ME: For me, Vegas is just a lot of stimulation. For someone like myself, who like privacy and quiet, it’s not amazing.
Any vacation spots in Vegas you would recommend to me since this is my first trip back there years?
MG: Red Rock.
ME: Red Rock!
MG: It’s off the strip but it’s really cute because it has an amazing spa and it’s not in the middle of the badness.
ME: I think generally you have to make a distinction between Vegas and the Strip and what we are talking about is the Strip. There are parts of Vegas that are actually quite nice. If you go to Vegas, I would say see “O.” Have you seen “O”?
I have not seen “O” but I am a huge Cirque Du Soleil fan.
ME: Got to see “O!” “O” is like a quintessential Cirque show. *asks Meagan* Have you seen “O” while you were there?
MG: No, I kept missing it. I miss that and the Coco show.
This question is for you, Meagan. You mentioned (at the Red Carpet) that your favorite scene to shoot was the Poison music video. When I saw it on the screen, I LOVED IT! Can you tell us more about it? I want to hear all the details.

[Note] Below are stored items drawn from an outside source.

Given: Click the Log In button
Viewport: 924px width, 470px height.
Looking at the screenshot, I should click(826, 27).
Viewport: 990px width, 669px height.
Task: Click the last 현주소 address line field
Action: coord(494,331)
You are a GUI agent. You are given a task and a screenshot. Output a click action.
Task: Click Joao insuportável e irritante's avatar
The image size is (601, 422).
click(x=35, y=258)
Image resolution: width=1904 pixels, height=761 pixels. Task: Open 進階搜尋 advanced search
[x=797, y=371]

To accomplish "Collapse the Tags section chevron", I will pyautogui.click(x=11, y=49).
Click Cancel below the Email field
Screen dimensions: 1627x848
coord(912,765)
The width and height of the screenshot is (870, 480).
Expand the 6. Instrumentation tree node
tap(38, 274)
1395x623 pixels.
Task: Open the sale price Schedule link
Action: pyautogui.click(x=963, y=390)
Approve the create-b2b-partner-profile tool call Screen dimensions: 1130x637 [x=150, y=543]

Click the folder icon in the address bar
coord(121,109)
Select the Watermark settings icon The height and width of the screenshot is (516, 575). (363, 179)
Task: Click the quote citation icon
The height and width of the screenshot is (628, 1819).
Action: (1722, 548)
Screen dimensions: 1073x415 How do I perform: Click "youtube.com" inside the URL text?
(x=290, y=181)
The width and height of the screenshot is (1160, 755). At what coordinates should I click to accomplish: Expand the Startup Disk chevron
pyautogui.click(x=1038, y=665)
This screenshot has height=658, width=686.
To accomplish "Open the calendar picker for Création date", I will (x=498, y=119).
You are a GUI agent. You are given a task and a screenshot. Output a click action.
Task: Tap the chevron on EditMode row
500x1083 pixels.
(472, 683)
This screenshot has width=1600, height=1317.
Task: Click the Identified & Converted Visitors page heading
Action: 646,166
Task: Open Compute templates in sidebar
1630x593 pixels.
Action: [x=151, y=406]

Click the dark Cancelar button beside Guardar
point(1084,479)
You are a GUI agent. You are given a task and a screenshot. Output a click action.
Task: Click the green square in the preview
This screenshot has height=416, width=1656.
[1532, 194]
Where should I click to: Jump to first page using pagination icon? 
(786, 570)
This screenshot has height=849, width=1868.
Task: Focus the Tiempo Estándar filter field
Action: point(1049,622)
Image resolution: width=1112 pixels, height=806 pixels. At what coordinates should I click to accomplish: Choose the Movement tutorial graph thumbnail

MG: I mean, first we were going to do “My Live, You’re Never Gonna Get It” by En Vogue.
I heard that song on the radio on my way here this morning.
MG: What “Never Gonna Get It?”
Yes. It’s good song.
MG: It’s a good song and those girls were hot. Then Will Packer said that we should do “Poison” and we went into the studio and actually recorded the song in a real studio. All of us sounded really bad except for Taraji who can actually really sing. We went to set and it was the best two days because we didn’t have to do anything. All we had to do is show up, be present, have fun, dance, be silly, kick off our heels and crowd surf. It was fun.
ME: Can I ask a question?
Sure.
MG: How did y’all decide who got….
ME & MG: what parts?
MG: I don’t know. They just gave it to us. It’s like “here’s what you are doing.”
ME: Oh really?
MG: Yeah, we just went for it but we always knew that Wendy was doing the rap. She was like *whispers* I didn’t know there was rap, I don’t get it.
She came out as a pro on screen. Who knew?
ME: She has a mean right hook, too. *laughs* I feel like she’s thrown that before.
Once again, I thank Meagan Good and Michael Ealy for the wonderful interviews! “Think Like a Man Too” rolls its ways into theatres FRIDAY.